Between checkpoints the orchestrator proceeds automatically, reporting each
transition (entry read → next dispatch).
Publish step (local-first, field-mode aware)
Reached when a ## Local Review (Pre-Push) is approved and the user confirms
at the publish checkpoint. Branch on origin via
field_mode.sh:
Idempotency guard (publish writes no progress.md entry). The publish step
does not append an entry, so after a successful publish the last entry is
still ## Local Review (Pre-Push) (approved) — the same state that triggered
publish. A naive re-run would double-publish. Before publishing, check for an
already-open real PR on the branch and, if found, treat the work as published —
skip to the triage-reviews wait instead of pushing/opening again:
gh pr list --head "$(git branch --show-current)" --state open \
--json url,title --jq '.[] | select(.title | startswith("[PLAN]") | not) | .url'
- GitHub-origin (dev mode):
git push, then gh pr create (drop any
[PLAN] framing — this is the real PR). After the PR accrues review comments,
resume at the triage-reviews row.
- Copilot opt-in scope:
--copilot is a review-code flag governing
its Copilot Adversarial specialist — it is not consumed by git push or
gh pr create. Off by default (the standing quota decision — see
review-code). The publish checkpoint surfaces it as a per-run choice because
that is where the user decides whether to spend Premium quota on cross-model
coverage for this PR; if opted in, pass --copilot to the review-code
re-runs (pre-push and any post-triage re-review), not to the publish
commands.
- Field mode (gitcloud / non-GitHub origin): push to the field remote with
no PR and no Copilot (the field workflow — see AGENTS.md § Field Mode).
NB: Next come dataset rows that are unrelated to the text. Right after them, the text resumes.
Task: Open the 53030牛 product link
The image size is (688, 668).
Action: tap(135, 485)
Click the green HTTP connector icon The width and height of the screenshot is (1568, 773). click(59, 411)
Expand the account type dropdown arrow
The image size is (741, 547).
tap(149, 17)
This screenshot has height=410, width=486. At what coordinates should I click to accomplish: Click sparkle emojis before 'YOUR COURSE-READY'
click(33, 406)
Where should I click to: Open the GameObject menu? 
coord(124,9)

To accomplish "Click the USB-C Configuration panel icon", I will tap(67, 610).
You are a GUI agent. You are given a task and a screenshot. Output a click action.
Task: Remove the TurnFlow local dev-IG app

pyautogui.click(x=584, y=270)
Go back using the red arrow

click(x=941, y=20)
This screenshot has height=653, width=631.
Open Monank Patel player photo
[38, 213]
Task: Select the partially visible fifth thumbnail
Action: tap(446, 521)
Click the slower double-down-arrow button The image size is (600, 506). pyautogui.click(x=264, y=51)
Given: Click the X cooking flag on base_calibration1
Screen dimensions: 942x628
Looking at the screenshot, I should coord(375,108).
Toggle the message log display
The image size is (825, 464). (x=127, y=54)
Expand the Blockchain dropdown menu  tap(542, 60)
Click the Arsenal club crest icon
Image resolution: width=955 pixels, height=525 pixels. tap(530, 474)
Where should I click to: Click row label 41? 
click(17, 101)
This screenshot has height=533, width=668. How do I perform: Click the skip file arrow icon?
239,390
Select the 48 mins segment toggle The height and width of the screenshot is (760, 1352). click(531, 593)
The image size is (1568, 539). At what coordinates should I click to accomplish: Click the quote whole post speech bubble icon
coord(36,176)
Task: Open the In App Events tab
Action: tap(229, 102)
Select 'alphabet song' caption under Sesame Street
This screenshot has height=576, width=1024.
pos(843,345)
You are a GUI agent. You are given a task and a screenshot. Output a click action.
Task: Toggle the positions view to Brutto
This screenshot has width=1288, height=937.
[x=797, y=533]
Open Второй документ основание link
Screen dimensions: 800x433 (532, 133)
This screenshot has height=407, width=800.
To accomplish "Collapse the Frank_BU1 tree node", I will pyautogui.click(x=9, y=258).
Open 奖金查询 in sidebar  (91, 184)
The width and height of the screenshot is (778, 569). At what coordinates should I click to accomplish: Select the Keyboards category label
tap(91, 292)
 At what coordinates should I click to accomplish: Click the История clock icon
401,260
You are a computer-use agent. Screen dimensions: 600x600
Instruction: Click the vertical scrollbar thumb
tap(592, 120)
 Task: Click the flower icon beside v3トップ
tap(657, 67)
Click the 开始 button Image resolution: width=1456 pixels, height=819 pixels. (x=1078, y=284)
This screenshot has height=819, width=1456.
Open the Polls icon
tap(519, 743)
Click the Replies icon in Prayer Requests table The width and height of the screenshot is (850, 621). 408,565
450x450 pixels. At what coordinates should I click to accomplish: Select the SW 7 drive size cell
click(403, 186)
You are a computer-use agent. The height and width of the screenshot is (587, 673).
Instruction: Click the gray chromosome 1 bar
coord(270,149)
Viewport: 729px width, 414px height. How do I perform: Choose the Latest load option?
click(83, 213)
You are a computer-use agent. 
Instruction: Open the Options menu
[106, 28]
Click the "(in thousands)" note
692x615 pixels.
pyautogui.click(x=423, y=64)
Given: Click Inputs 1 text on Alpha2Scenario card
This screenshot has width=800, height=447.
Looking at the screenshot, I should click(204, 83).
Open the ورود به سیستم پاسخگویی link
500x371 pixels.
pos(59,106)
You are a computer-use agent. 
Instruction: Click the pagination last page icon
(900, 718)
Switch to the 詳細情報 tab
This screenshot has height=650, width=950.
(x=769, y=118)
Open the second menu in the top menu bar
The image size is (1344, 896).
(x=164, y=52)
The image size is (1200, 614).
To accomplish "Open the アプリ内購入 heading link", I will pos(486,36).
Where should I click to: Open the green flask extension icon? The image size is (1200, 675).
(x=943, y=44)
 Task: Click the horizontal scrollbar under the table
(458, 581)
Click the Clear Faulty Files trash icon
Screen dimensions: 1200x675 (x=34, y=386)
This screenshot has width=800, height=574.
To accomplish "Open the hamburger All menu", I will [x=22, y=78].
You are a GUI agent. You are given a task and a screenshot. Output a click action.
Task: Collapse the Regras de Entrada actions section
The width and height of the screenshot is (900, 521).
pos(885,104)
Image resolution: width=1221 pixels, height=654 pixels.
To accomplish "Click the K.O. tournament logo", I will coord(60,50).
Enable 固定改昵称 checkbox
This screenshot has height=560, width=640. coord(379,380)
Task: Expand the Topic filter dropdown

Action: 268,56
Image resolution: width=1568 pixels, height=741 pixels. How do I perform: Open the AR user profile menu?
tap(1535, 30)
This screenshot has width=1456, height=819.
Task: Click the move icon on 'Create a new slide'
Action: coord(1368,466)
The lifecycle ends at the push; reconciliation to GitHub is a later dev-side
/import-field-changes. Hook caveat: if the field repo lists its default
branch in a no-commit-to-branch pre-commit hook, commits fail there — fix the
project's hook config (drop its default branch from the list), never
--no-verify (AGENTS.md § Field Mode).
Never git push, open a PR, or merge without having passed the corresponding
checkpoint.
No auto-chaining beyond the operator (Scope E)
run-issue is the single orchestrator. The phase skills never dispatch each
other — they emit a handoff prompt + progress.md entry, and run-issue reads
the entry and drives the next step. Sub-agents do not spawn sub-agents. This
keeps user-checkpoint control at one layer.
Guidelines
- Read the entry, don't assume the outcome — always re-read the newest
progress.md entry after a dispatch; a phase may have failed, deferred, or
surfaced open questions.
- Surface, don't swallow — a
FAILED dispatch report, an unexpected entry
type, or a missing entry is a stop-and-ask, never a silent retry.
- One issue, linear — single-issue pipeline; concurrent multi-issue
orchestration is a non-goal (per #481).
- Stay local until told otherwise — the default posture is "keep it on this
machine"; publishing is always a confirmed, explicit step.